Repeater
Regular Member
This seems potentially serious. From Orin Kerr:
A First Look at Navarette v. California: Are Stops Governed by the Rules of Terry or By Case-by-Case Reasonableness?
It would be very easy for gun-hating courts and states to assert 'gun violence' is so serious that less suspicion is needed. That mentality would threaten all who carry. Anonymous tipsters often lie, or are simply wrong. MWAG tips, without clear Fourth Amendment protections, could be quite dangerous.
A First Look at Navarette v. California: Are Stops Governed by the Rules of Terry or By Case-by-Case Reasonableness?
On January 21st, the Supreme Court will hear argument in Navarette v. California, a Fourth Amendment case on whether an officer who receives an anonymous tip regarding drunk driving must corroborate the dangerous driving before stopping the car.
...
The California brief takes a different approach.

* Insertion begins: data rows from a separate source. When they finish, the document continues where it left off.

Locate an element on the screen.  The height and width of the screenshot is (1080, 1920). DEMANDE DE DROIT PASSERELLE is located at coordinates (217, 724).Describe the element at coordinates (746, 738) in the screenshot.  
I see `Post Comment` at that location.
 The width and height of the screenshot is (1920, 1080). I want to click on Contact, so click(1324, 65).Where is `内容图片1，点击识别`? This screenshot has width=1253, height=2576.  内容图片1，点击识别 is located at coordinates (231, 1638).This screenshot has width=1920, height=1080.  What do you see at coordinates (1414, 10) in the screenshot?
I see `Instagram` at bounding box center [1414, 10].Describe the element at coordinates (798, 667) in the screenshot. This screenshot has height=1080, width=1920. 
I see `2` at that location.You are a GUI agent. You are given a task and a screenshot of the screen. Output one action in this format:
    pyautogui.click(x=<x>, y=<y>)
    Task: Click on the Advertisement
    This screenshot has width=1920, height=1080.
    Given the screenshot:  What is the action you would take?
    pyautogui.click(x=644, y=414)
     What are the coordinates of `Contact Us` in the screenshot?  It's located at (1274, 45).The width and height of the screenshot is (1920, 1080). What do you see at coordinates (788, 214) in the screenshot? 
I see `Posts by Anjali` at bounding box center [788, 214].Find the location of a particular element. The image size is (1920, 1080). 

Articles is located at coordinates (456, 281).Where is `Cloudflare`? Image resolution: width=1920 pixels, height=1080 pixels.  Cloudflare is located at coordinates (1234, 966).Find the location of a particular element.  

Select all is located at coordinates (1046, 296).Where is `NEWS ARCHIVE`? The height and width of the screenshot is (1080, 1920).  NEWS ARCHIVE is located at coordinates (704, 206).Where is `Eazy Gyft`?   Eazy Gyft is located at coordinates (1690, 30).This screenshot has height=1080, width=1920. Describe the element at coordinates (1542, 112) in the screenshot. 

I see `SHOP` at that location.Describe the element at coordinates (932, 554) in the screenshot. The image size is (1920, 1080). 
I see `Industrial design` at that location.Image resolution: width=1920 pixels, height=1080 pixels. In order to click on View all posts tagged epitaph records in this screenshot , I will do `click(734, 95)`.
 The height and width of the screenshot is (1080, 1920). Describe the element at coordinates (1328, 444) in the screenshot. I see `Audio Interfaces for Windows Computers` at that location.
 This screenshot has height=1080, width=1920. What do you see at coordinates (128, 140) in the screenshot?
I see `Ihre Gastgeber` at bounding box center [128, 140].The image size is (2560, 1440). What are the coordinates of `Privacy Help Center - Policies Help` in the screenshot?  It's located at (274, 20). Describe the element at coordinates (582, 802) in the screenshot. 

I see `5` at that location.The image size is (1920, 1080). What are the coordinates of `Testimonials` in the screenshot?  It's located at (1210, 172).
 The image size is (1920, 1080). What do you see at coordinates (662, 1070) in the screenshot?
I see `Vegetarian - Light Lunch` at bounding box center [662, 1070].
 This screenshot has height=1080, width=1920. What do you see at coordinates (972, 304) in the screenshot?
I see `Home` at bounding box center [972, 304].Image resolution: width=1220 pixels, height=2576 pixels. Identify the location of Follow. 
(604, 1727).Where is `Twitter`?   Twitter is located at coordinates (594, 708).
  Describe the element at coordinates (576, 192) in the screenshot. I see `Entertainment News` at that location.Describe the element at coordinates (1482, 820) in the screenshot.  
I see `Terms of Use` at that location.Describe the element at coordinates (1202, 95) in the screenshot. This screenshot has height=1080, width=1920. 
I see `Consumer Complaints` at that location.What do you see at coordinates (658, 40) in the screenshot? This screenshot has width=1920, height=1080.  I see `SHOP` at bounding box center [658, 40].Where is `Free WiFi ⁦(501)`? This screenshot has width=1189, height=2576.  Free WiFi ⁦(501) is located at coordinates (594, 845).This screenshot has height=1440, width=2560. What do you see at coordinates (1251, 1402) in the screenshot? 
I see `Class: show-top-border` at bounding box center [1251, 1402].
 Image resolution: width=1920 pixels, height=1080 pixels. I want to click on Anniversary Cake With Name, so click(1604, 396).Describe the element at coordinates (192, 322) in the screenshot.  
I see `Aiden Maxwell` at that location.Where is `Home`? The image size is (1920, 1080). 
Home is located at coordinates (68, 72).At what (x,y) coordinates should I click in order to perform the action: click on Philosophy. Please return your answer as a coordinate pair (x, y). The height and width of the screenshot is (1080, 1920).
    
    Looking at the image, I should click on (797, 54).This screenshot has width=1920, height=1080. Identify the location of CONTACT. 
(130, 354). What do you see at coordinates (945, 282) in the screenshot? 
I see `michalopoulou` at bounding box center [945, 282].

Instead of just asking when “reasonable suspicion” exists, California asks the Court engage in interest balancing on a case-by-case basis. In California’s view, the reasonableness of a stop isn’t based on whether Terry‘s reasonable suspicion standard has been satisfied in the abstract. Instead, California sees Terry as merely one application of reasonableness balancing, and it asks the Court to engage in interest balancing afresh by considering the nature of the crime to be investigated when assessing whether the stop was reasonable. The basic idea is that drunk driving is so serious a problem that stopping a car for suspected drunk driving requires less cause than would a stop for a less serious offense. The more serious the crime, the less suspicion is needed.
It would be very easy for gun-hating courts and states to assert 'gun violence' is so serious that less suspicion is needed. That mentality would threaten all who carry. Anonymous tipsters often lie, or are simply wrong. MWAG tips, without clear Fourth Amendment protections, could be quite dangerous.